We are not talking about taking a potential 1000 watt amp and making it run at 100 watts sine wave and then square waving it and getting 400 watts...that is a no brainer why you would have more heat. It is more power.

We're talking about a 1000 watt amp, putting out maximum power with a sine wave at 1000 watts...it is then driven with a square wave, more heat is present than with a sine wave with the same 1000 watts. It can only make 1000 watts..that's all it can do. 100 volts and 10 amps for sake of the discussion...square wave..sine wave..pink noise..white noise..what have you. 1000 watts.

But we really can't talk about watts at this point (because of the rms value here), what you need to look at is voltage. The rails are capable of doing 100 volts peak to peak..that is what it is capable of doing, that is what the square wave does. We are talking about a peaked out rail here...+/- 50 volts the sine wave just touches it. Your square wave hits it 100% of that energy for that period of time.

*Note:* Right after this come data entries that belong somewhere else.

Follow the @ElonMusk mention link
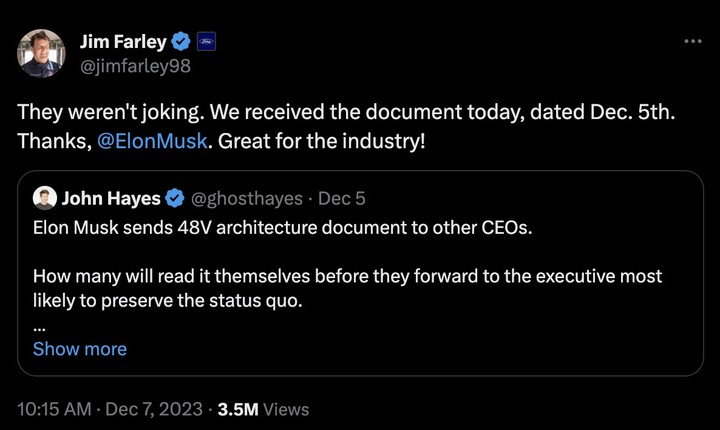The image size is (720, 430). (154, 141)
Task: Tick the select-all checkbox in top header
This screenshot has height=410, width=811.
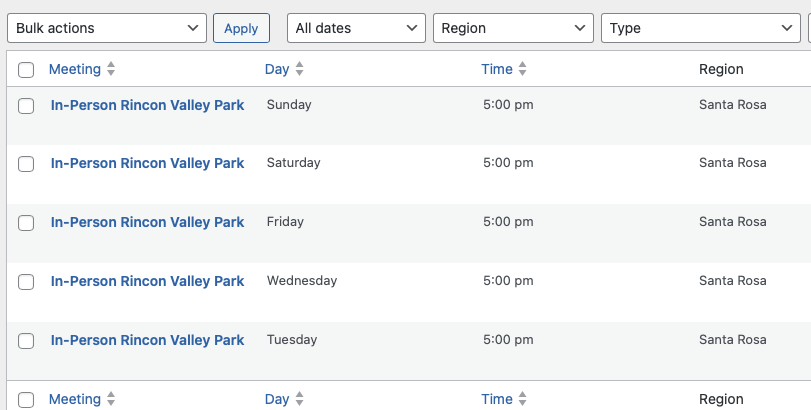Action: [x=26, y=70]

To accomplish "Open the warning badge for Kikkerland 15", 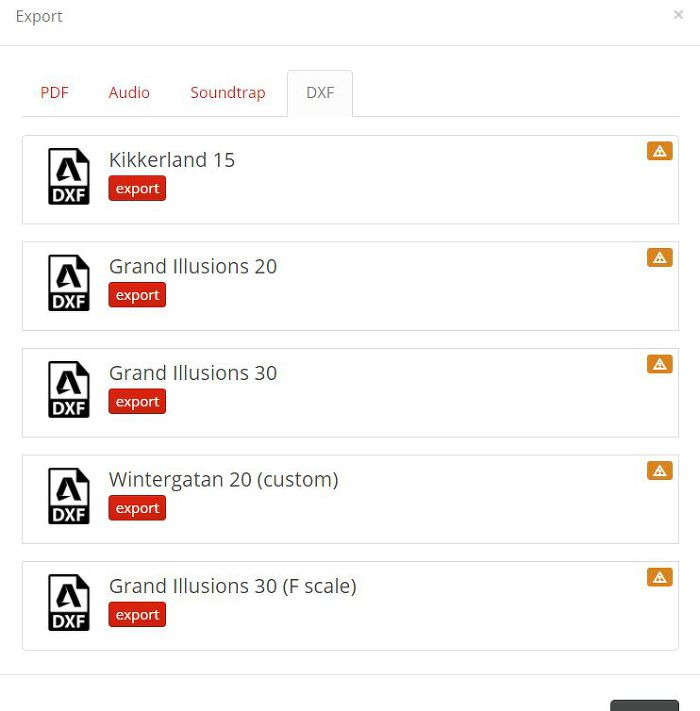I will (660, 151).
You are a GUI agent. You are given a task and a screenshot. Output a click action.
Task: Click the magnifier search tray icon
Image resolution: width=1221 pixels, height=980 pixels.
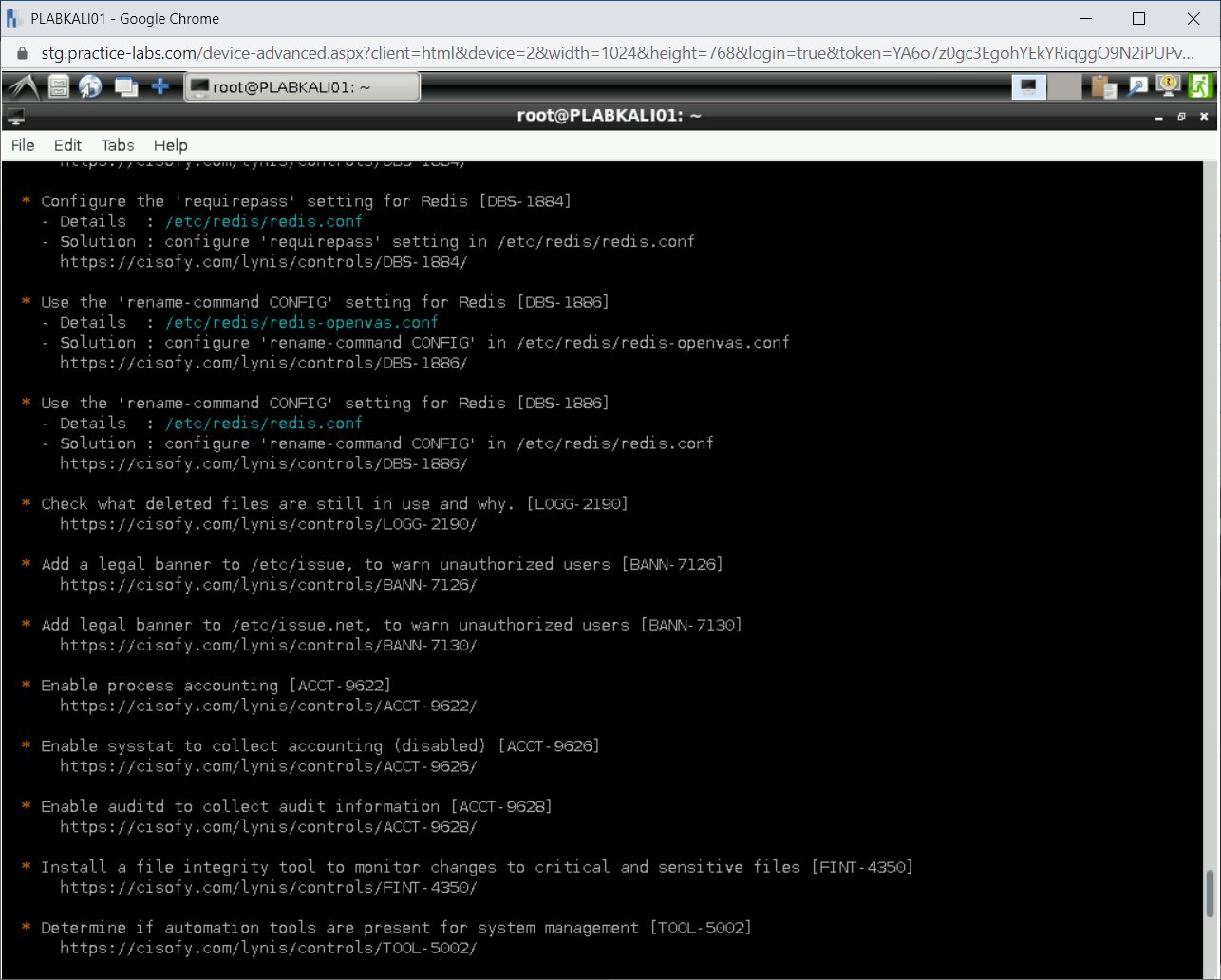pyautogui.click(x=1136, y=87)
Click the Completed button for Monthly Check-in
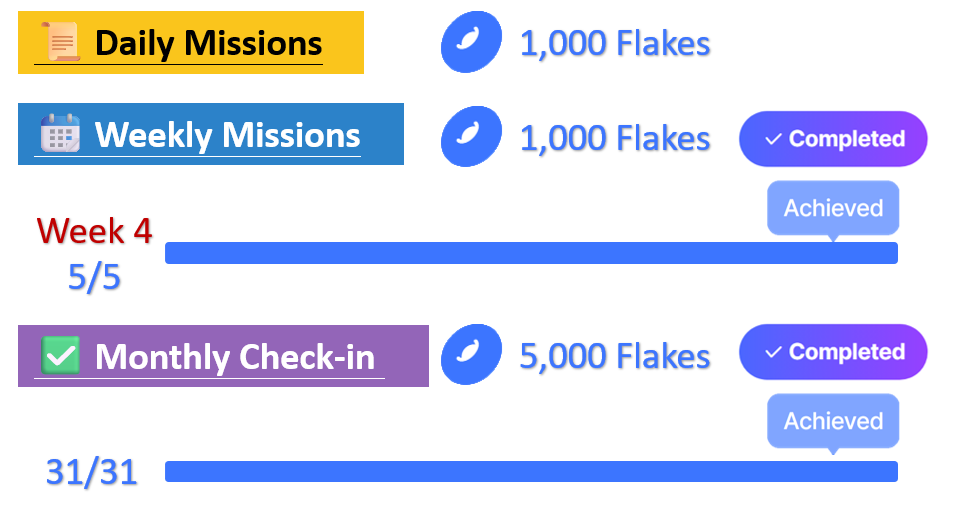Viewport: 953px width, 525px height. [x=833, y=352]
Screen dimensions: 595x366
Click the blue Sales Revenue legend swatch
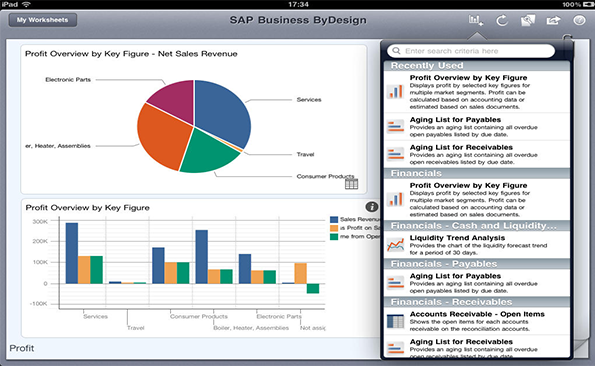[x=334, y=219]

Why is the coil 130 degrees hotter with the square wave form? If..'clipping' does not blow speakers or burn parts up.

It has to be the amount of time that the speaker is 'on' 100% at the extreme north and south end where it literally sits there, does not move, and burns. This is not even looking into the MASSIVE acceleration factors and forces going on here either..

Edit:

At the two extreme points the coil is 'stopped' or 'dead' and doing nothing but taking the grunt of the amp for the time value of the operating frequency of the output transistors...it's not doing anything (Back to the rev limiter analogy here)

It is just like pushing the clutch in and holding the gas pedal to the floor bouncing the engine off of the rev limiter and jerking the gear shift into reverse. Still holding the accelerator to the floor and slamming it back in first..the time that the speaker is stopped is the period of time in which it takes you to physically switch the gear from reverse to forwards without using the clutch....which shanks gears in transmissions, snaps spiders in subs..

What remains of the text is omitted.